Problem statement: Only the lines from the one that contains "The width and" through the last line of the data below should be duplicated, exactly and without pictures.
Provided material Start Marker
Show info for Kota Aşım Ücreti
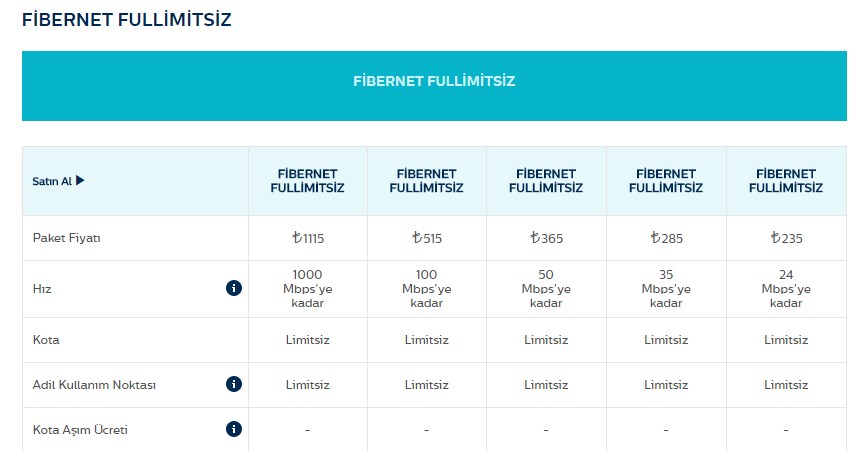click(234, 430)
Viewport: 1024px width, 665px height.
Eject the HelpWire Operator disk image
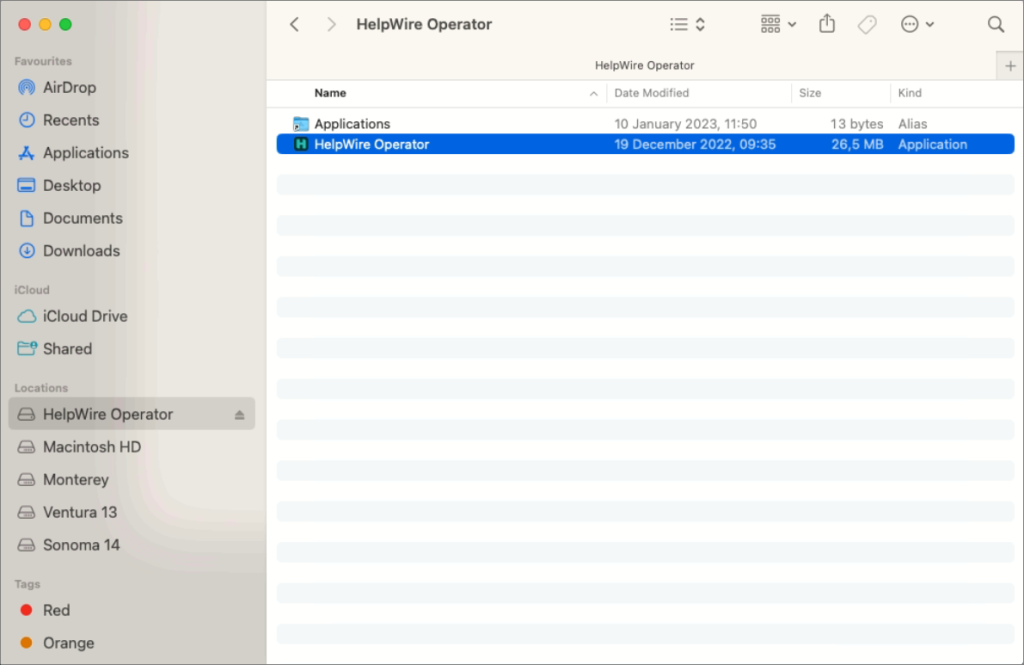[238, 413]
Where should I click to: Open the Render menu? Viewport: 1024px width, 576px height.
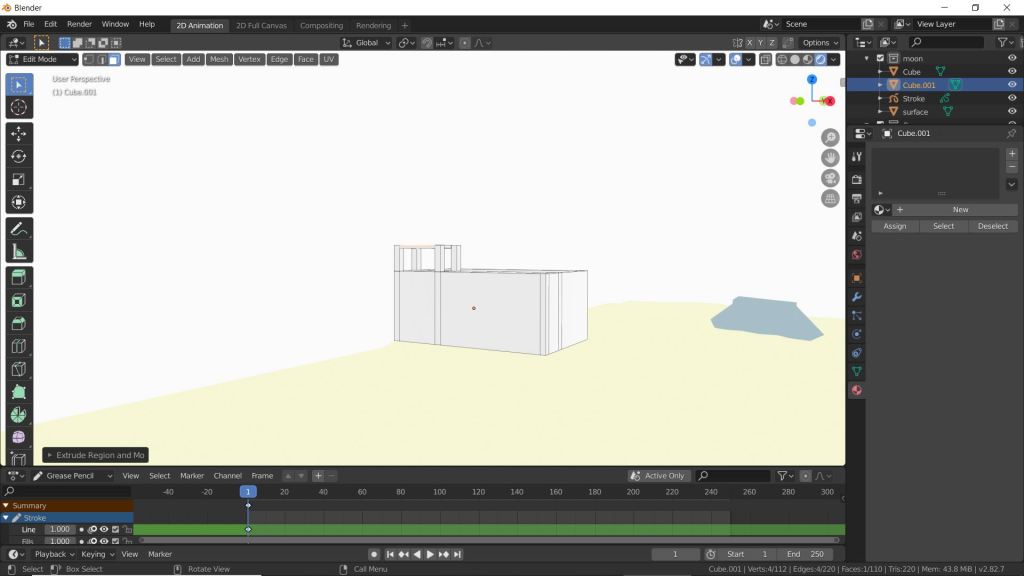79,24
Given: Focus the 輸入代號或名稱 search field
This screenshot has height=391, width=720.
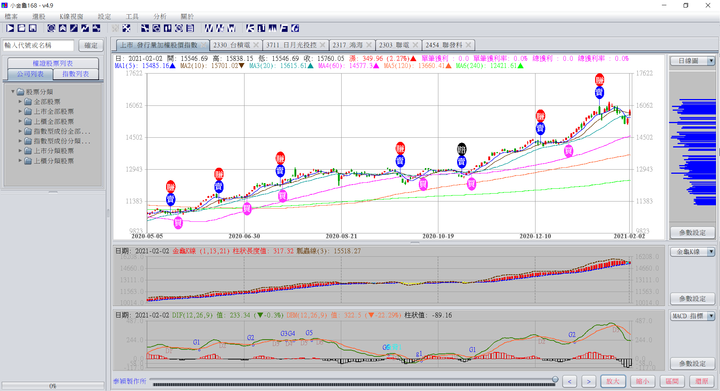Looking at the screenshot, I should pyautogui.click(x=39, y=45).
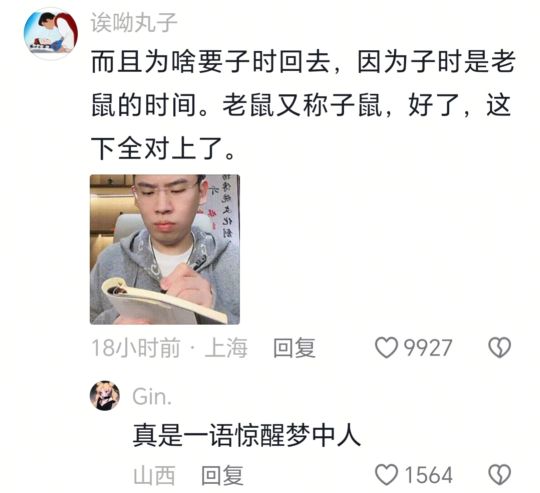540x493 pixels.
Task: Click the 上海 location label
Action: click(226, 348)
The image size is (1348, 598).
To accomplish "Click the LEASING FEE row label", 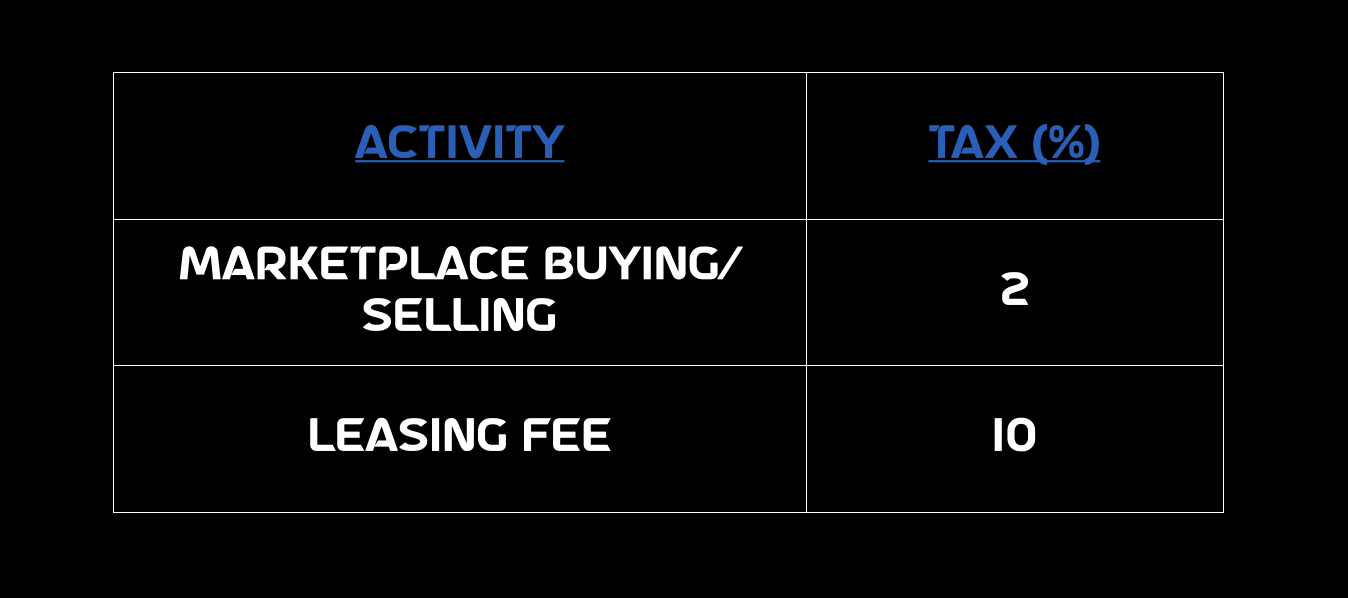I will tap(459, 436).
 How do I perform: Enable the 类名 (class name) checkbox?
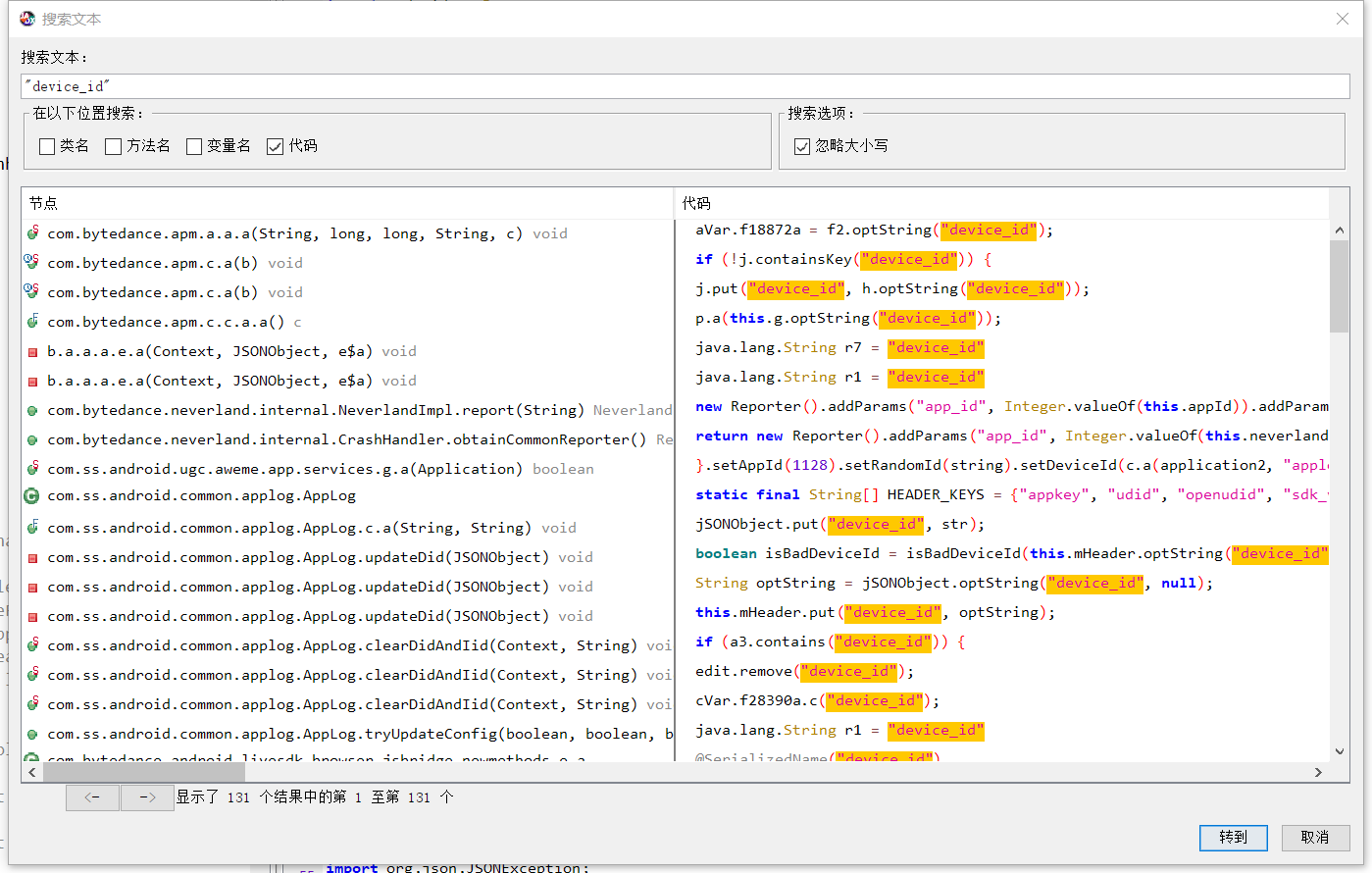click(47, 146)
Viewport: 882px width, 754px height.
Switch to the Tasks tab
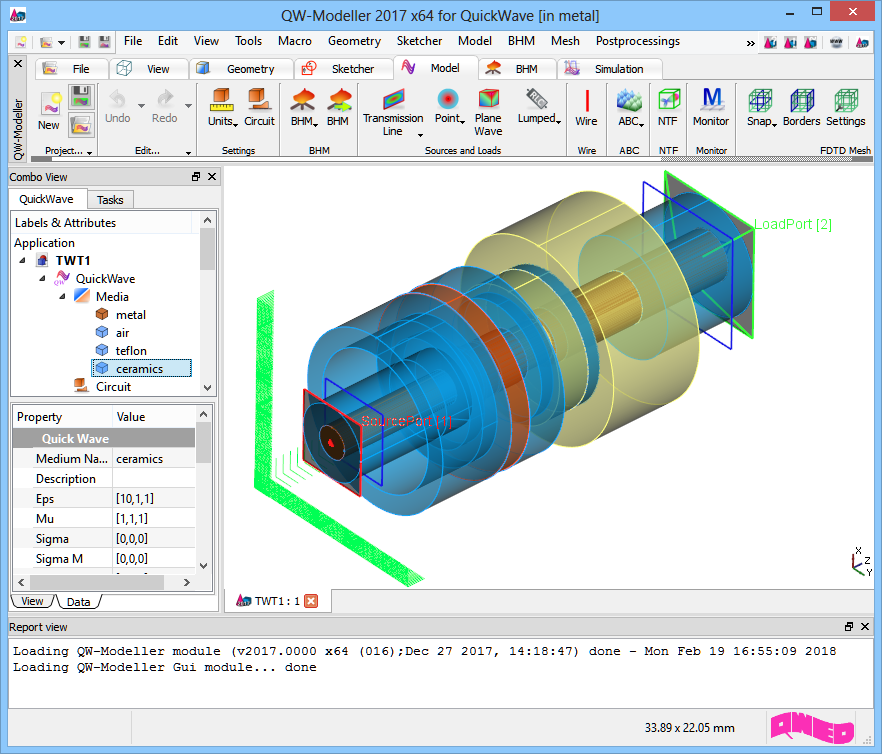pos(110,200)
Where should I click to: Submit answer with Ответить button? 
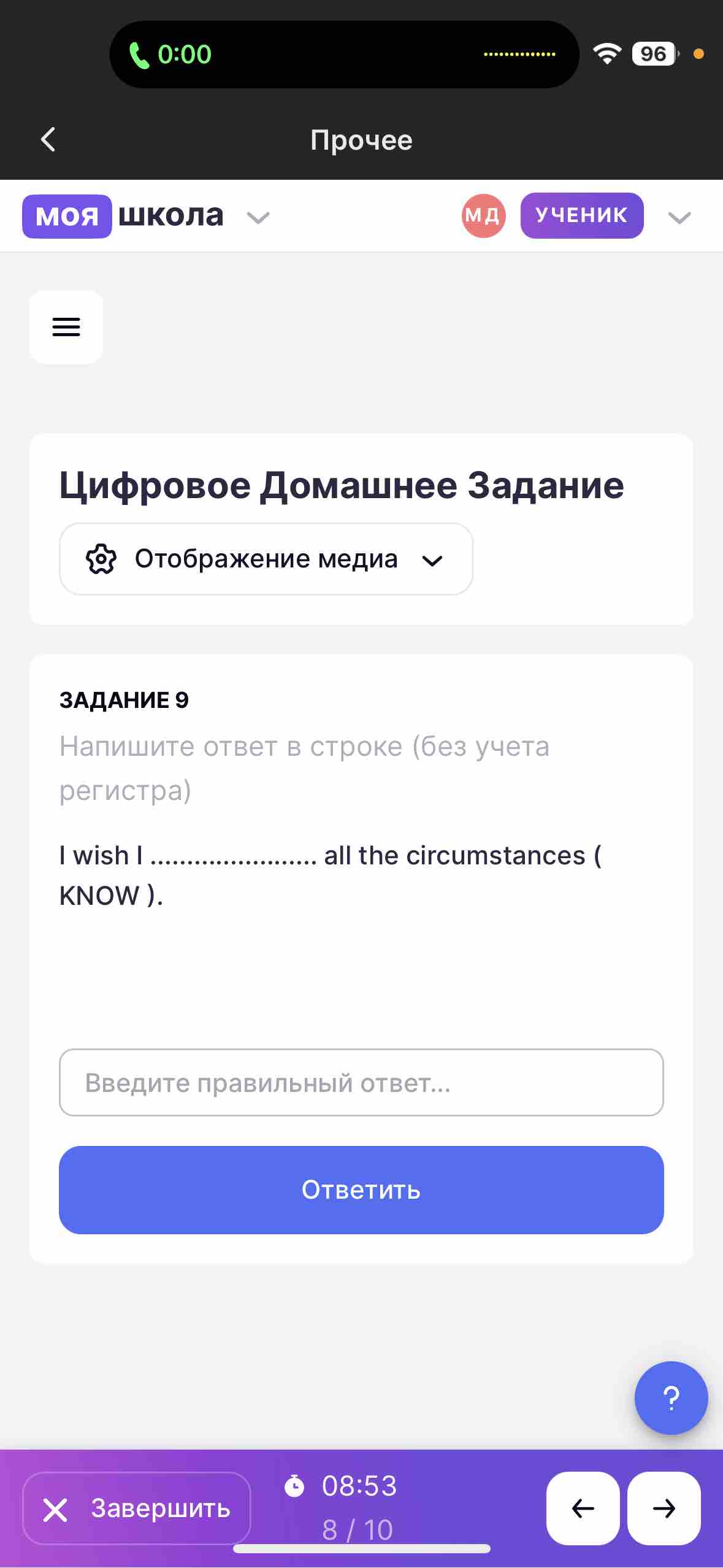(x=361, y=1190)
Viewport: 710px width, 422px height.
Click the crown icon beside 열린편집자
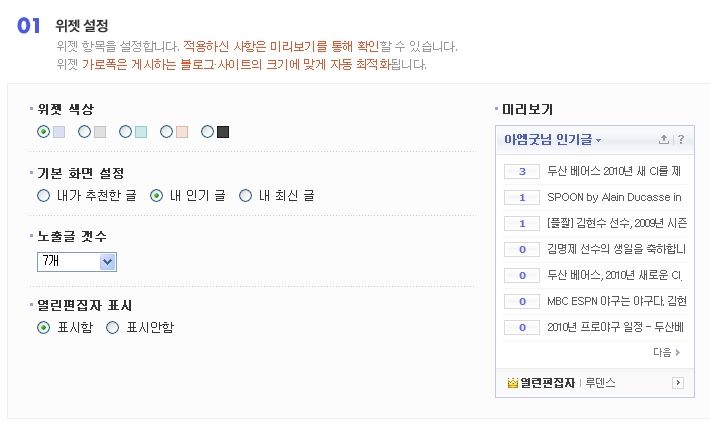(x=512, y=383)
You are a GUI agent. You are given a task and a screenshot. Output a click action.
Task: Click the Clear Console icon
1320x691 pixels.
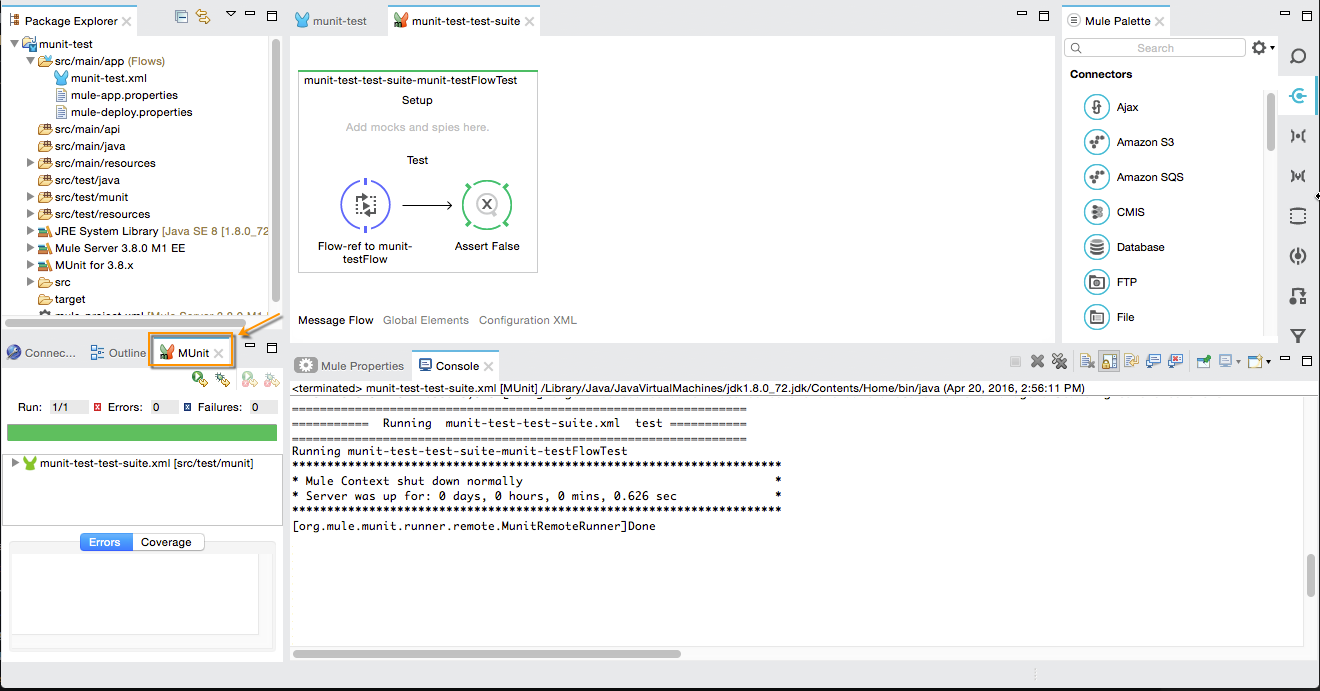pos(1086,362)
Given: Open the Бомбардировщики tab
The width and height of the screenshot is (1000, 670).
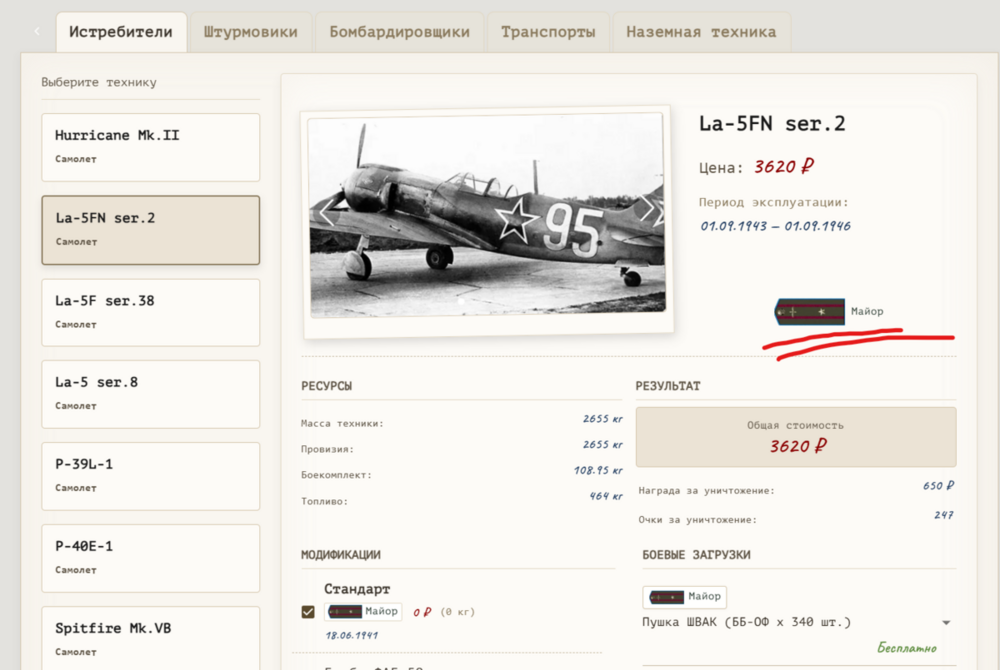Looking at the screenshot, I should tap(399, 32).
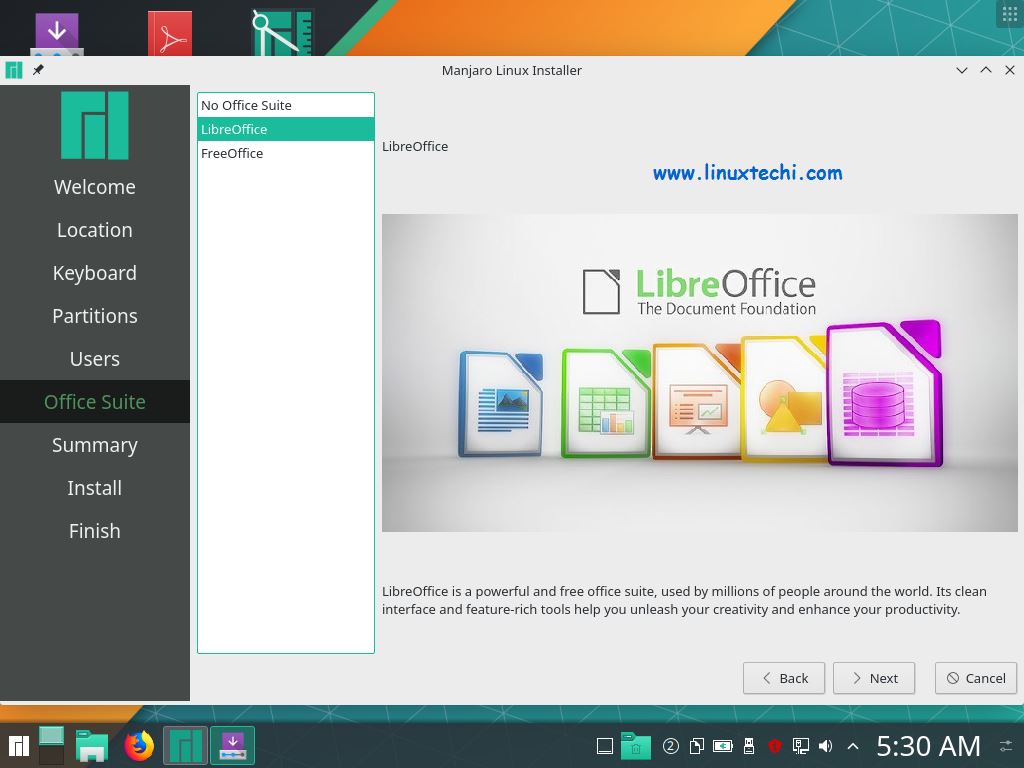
Provided material End Marker
Answer section:
The width and height of the screenshot is (1000, 670).
Looking at the screenshot, I should tap(399, 32).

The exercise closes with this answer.